(Stored data entries)

>>>>

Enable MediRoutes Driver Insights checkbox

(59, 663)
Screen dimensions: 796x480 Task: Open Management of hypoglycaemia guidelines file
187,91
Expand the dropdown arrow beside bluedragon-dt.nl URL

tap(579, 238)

<<<<
>>>>

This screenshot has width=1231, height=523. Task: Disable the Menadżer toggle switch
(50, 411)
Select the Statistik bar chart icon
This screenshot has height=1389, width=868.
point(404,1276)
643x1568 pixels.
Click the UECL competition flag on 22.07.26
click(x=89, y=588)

<<<<
>>>>

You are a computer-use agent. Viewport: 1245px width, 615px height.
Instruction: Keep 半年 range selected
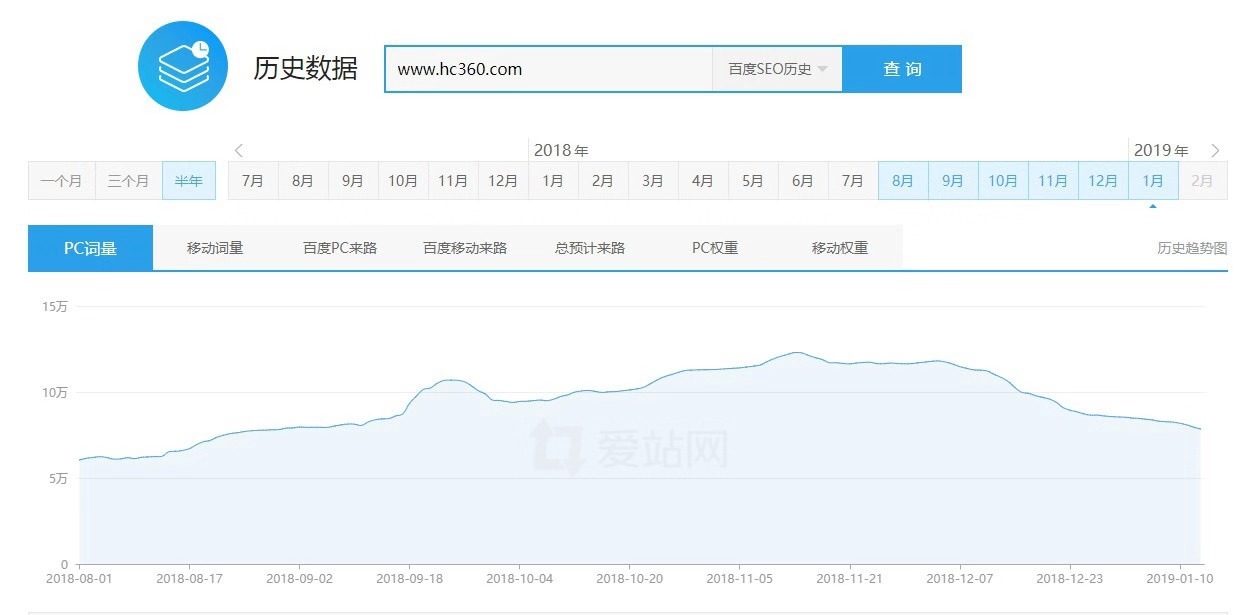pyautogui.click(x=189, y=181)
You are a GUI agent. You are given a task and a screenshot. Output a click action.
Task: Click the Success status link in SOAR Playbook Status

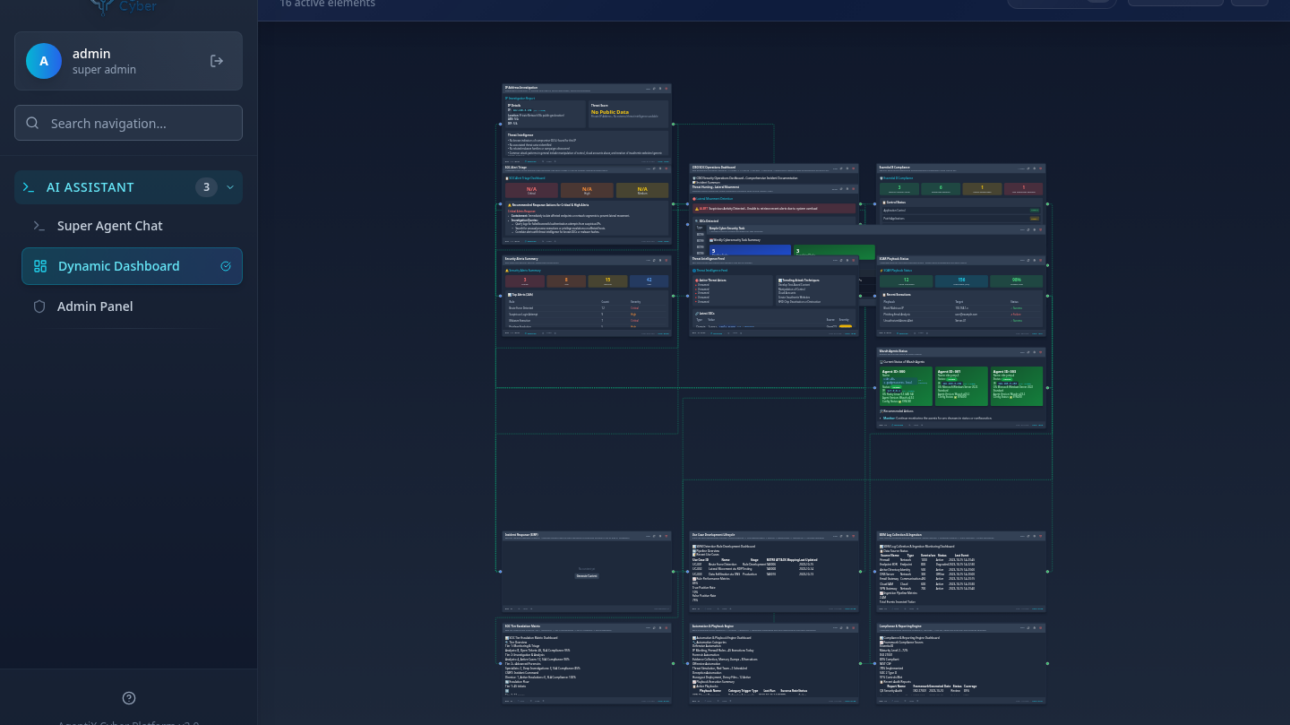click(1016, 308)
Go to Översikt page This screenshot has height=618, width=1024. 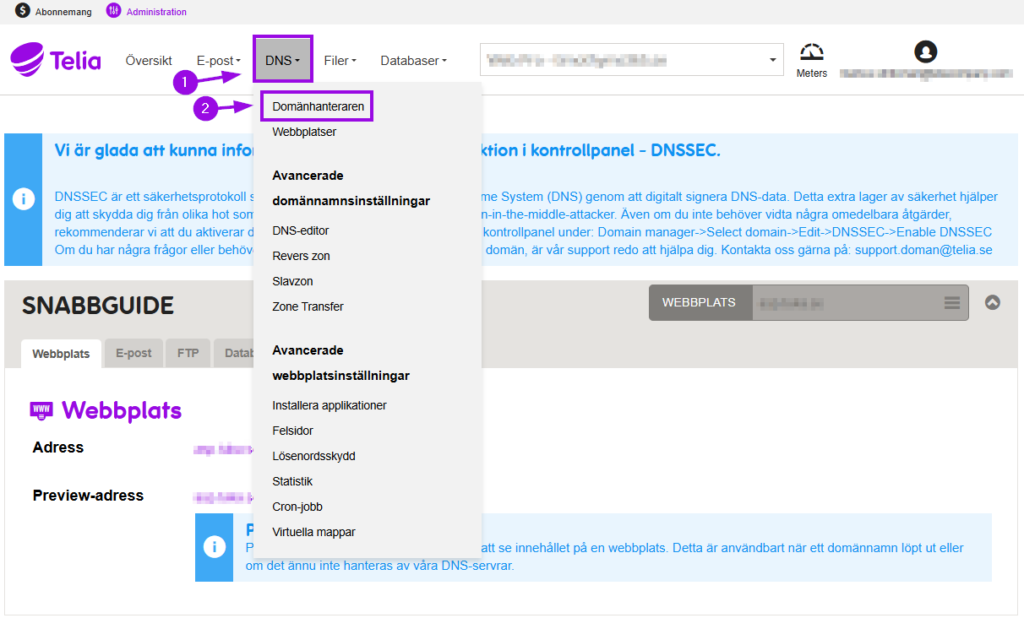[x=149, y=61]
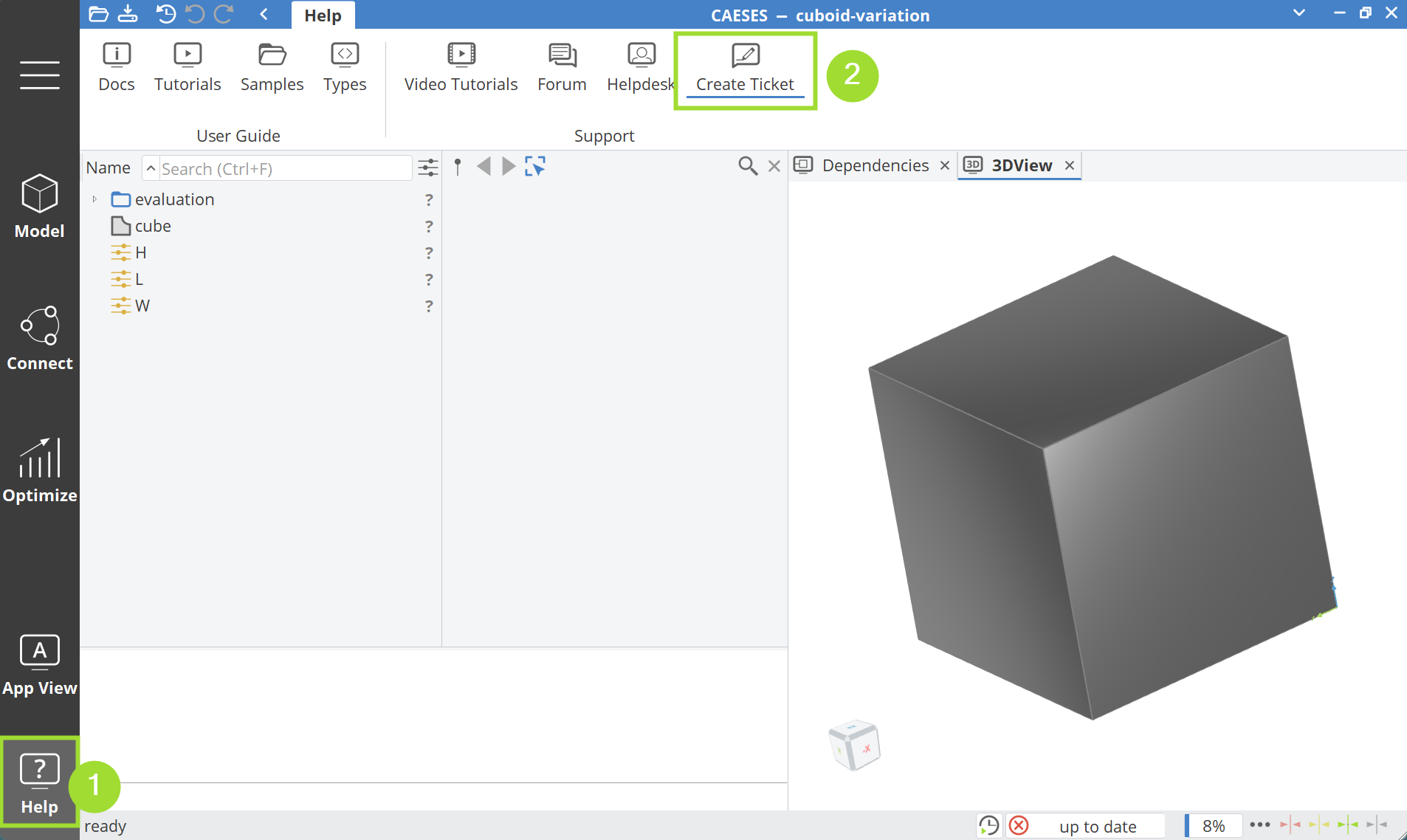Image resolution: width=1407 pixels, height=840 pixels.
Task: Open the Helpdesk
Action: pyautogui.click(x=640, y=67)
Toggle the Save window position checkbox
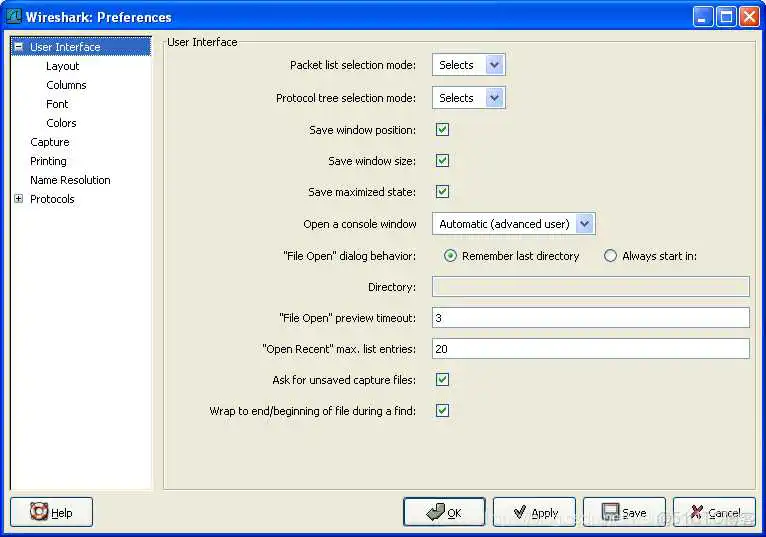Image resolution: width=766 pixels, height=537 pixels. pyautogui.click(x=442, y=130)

<<<<

BRIEF
Take every line above that includes the string "agent" and return it.

FINAL ANSWER
You are a computer-use agent. Viewport: 1245px width, 615px height.
You are a GUI agent. You are given a task and a screenshot. Output a click action.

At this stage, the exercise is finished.